## WRITTEN INSTRUCTION A
Please count the lines of the entries that contain the word "width" and give only that number.
## WRITTEN INSTRUCTION B
Write what comes next in the interview about the "Shame" episode, picking up after its last sentence.

## QUOTED PASSAGE
--- begin ---

At the center of the season is Episode 4, "Shame," which cracks open Suzie's mind for viewers and digs deep into her desires. So deep, in fact, that the majority of the action takes place in her head as she attempts to masturbate following a disastrous interview about the leak with a journalist. Flitting back and forth between everything from childhood flashbacks to sexy cop fantasies to dreamlike conversations between Suzie and her best friend and manager Naomi (Leila Farzad), the episode presented a challenge that Piper and co-creator Lucy Prebble were eager to take on.
"It's very hard to tell story in sex," Prebble tells Bustle. "That's [what] we were trying to do with this episode, is go, 'Can you actually reveal and tell story and reach epiphany through sex or sexual thoughts?' Because normally sex scenes don't do that." At 35 minutes long, the resulting episode is compact yet stuffed with big ideas about fantasies and the often confusing nature of female desire. Below, Piper and Prebble talk about the male gaze, working with intimacy coordinators, and "being as loyal to a wank as possible."
How did this idea to make a masturbation episode come together?
Lucy Prebble: I had wanted to write an episode or something that all took place in a woman’s head while she was masturbating for a really long time. I’m really interested in what you’ve never seen before, and Billie and I were really keen that this show have quite a lot of things that you experience in life but never really see on television.
When you normally write drama, it’s often external, it’s often conflict-based — it’s often like a protagonist has an obstacle and they have a want, and that is very clear. And I thought, I wonder if it’s possible to write something that’s more like how you browse the internet — less narrative, more following a thought process. And then you’re thinking, well, what’s the obstacle that helps [move the story forward]? And the obstacle in this case is Naomi, or her conscience, critiquing her wank.

--- end ---

## EXTRACTED MATERIAL

--- begin ---

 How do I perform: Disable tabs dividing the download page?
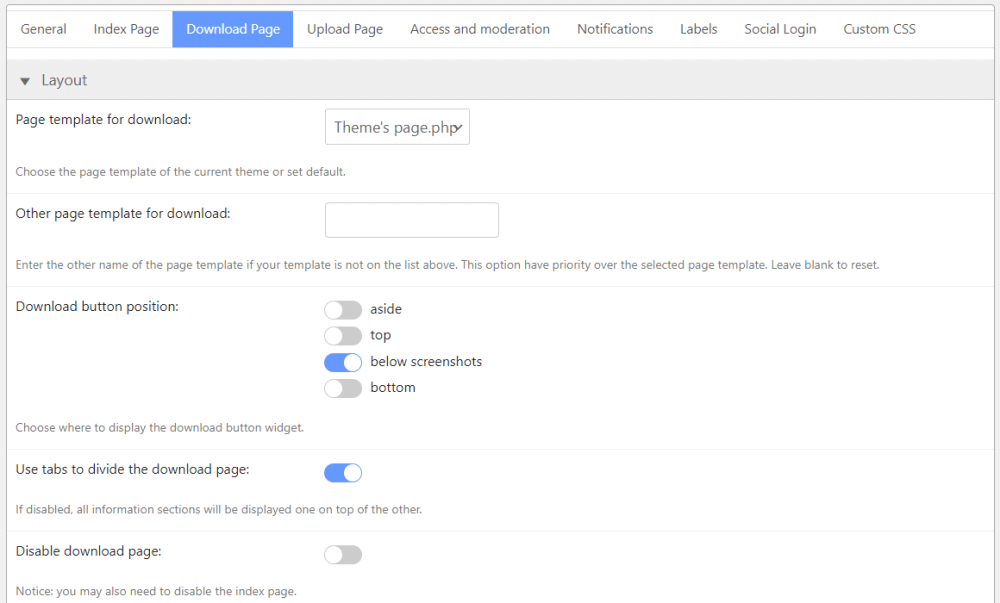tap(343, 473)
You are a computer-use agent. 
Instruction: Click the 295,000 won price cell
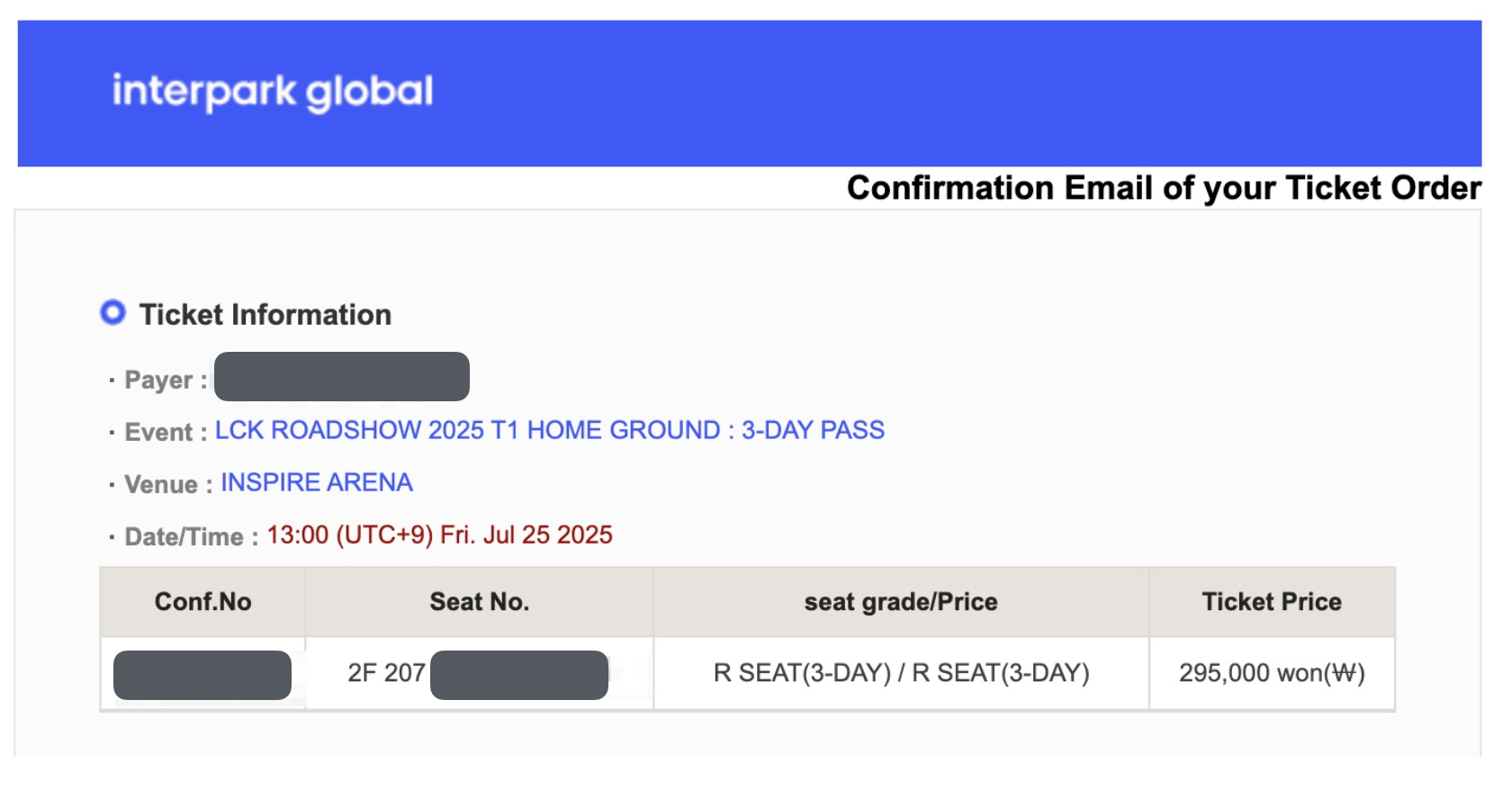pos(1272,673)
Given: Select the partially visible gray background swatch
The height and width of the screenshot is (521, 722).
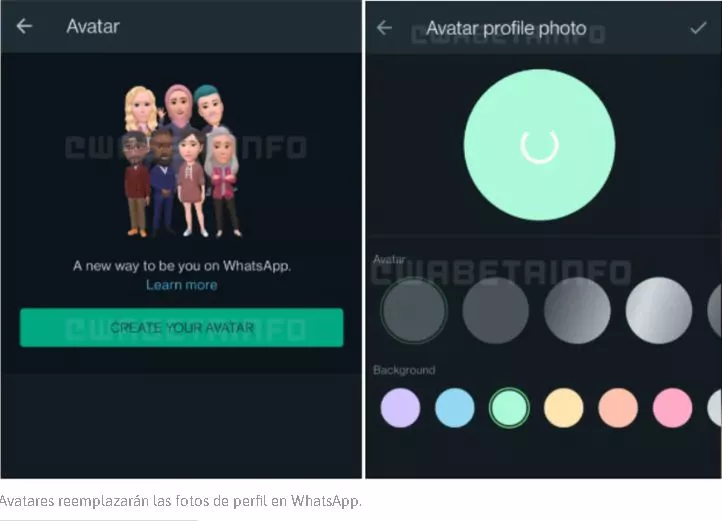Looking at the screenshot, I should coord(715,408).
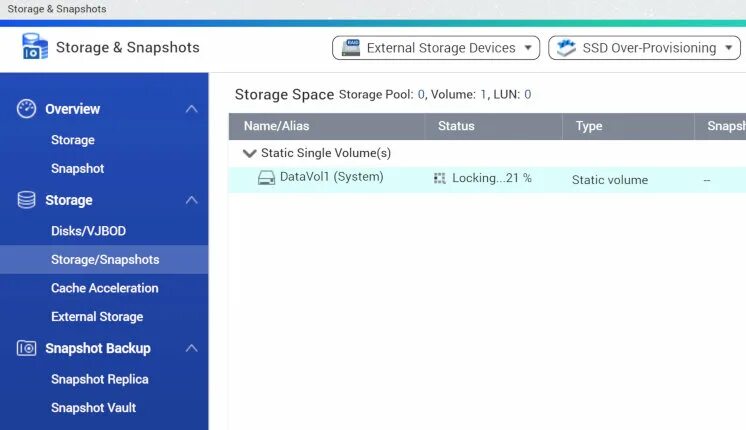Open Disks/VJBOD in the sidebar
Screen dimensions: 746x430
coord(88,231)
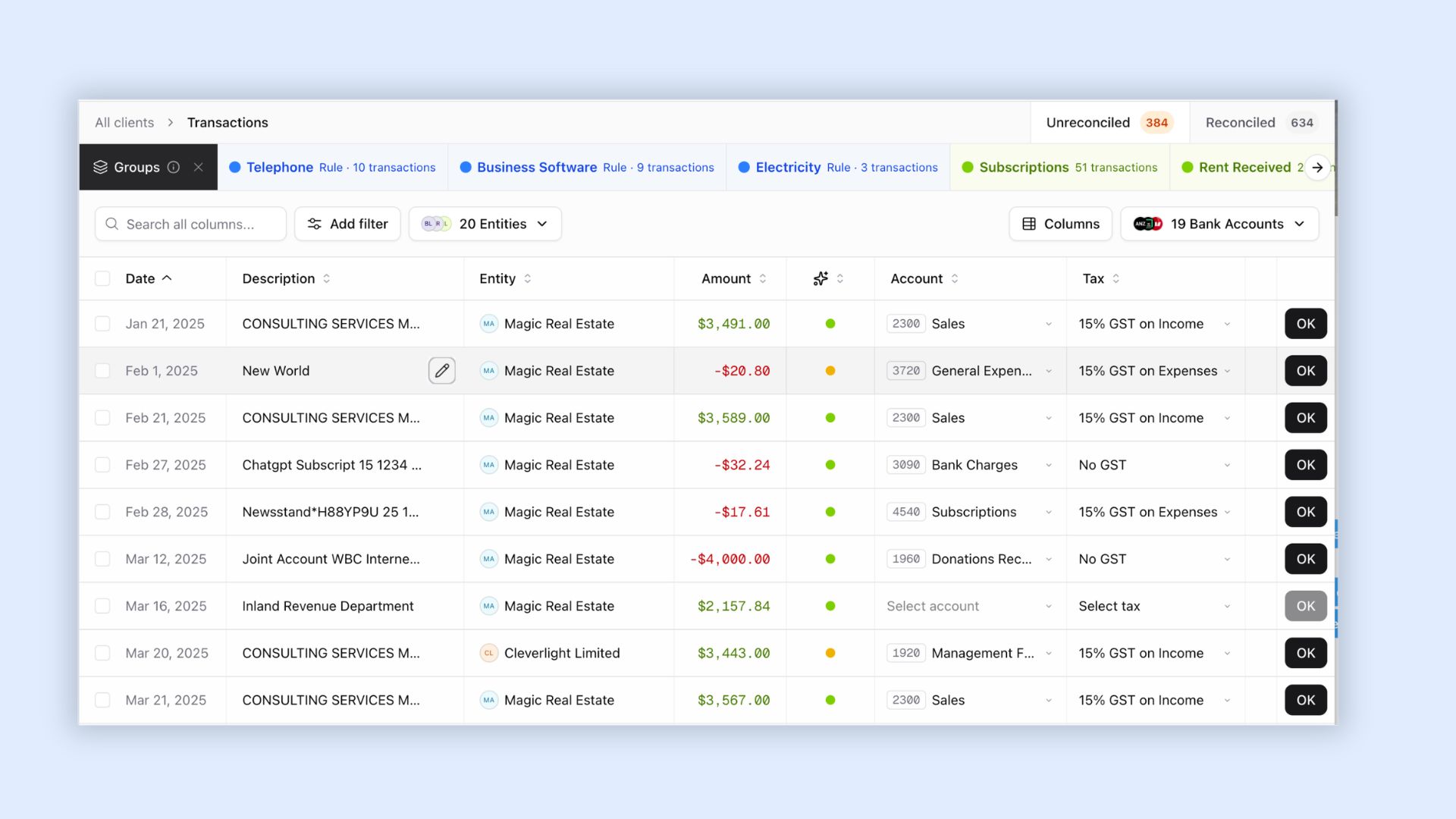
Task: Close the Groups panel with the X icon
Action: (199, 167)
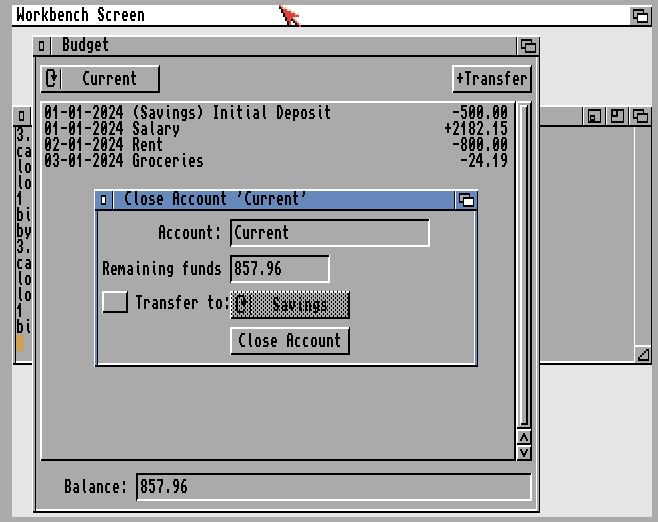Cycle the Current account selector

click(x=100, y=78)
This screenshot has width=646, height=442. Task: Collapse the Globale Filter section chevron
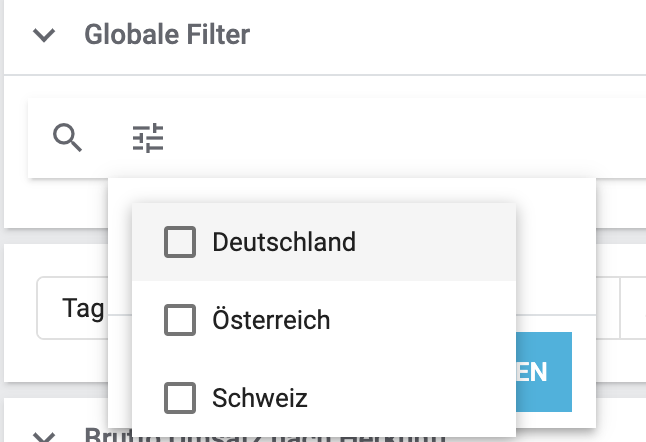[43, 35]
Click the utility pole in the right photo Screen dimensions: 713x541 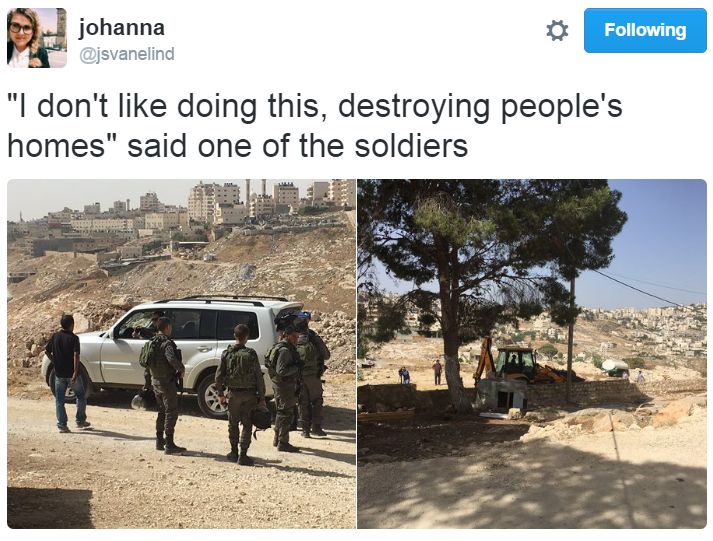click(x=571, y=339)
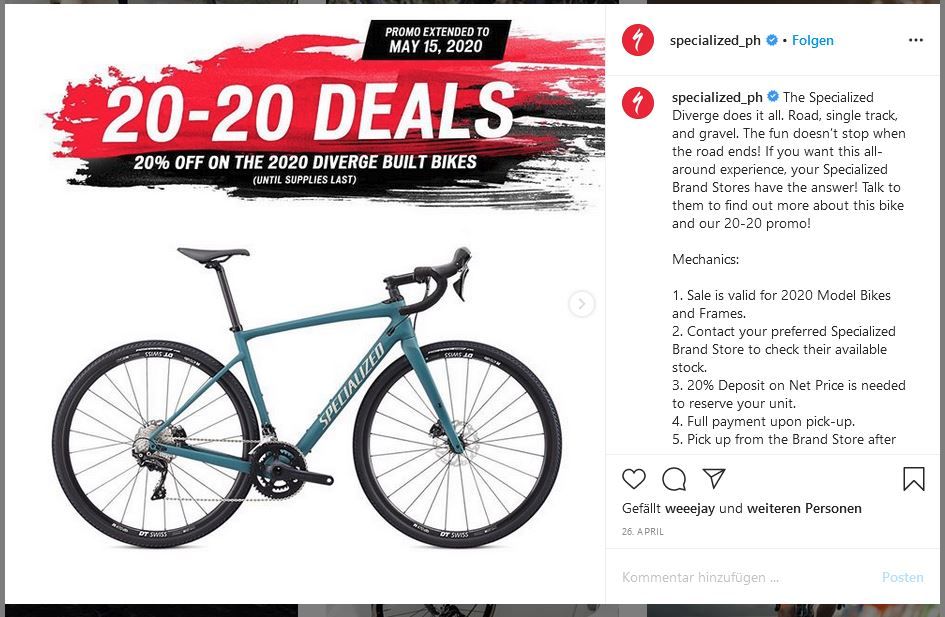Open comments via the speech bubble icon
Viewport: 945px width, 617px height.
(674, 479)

--- end ---

## TASK ANSWER A
3

## TASK ANSWER B
Was there anything you really wanted to include or avoid in your depiction of masturbation and fantasies?
Billie Piper: I guess the things we wanted to avoid was anything that felt untrue and hypersexual in a way that we’re sort of used to seeing sex be — sort of showy and performative, where everyone looks great and everyone’s really loving it. [We were] just trying to be as loyal to a wank as possible!
Prebble: We were really keen not to have any sort of masturbation that looked like pornographic masturbation, i.e., there for the viewer, particularly the straight male viewer, to get off on and believe that somehow that’s how it is and it’s for him. We wanted it to be sort of like what you would do if you were on your own and you knew no one else was gonna be around and you were bored…
Piper: It’s very domestic, the wanking. It’s interrupted frequently by life, and that again feels very true. You have a limited amount of time to get things in, you know?
There are a lot of ideas in this episode about what someone's desire says about them. How did thinking about Suzie’s desires in bed help build out her character?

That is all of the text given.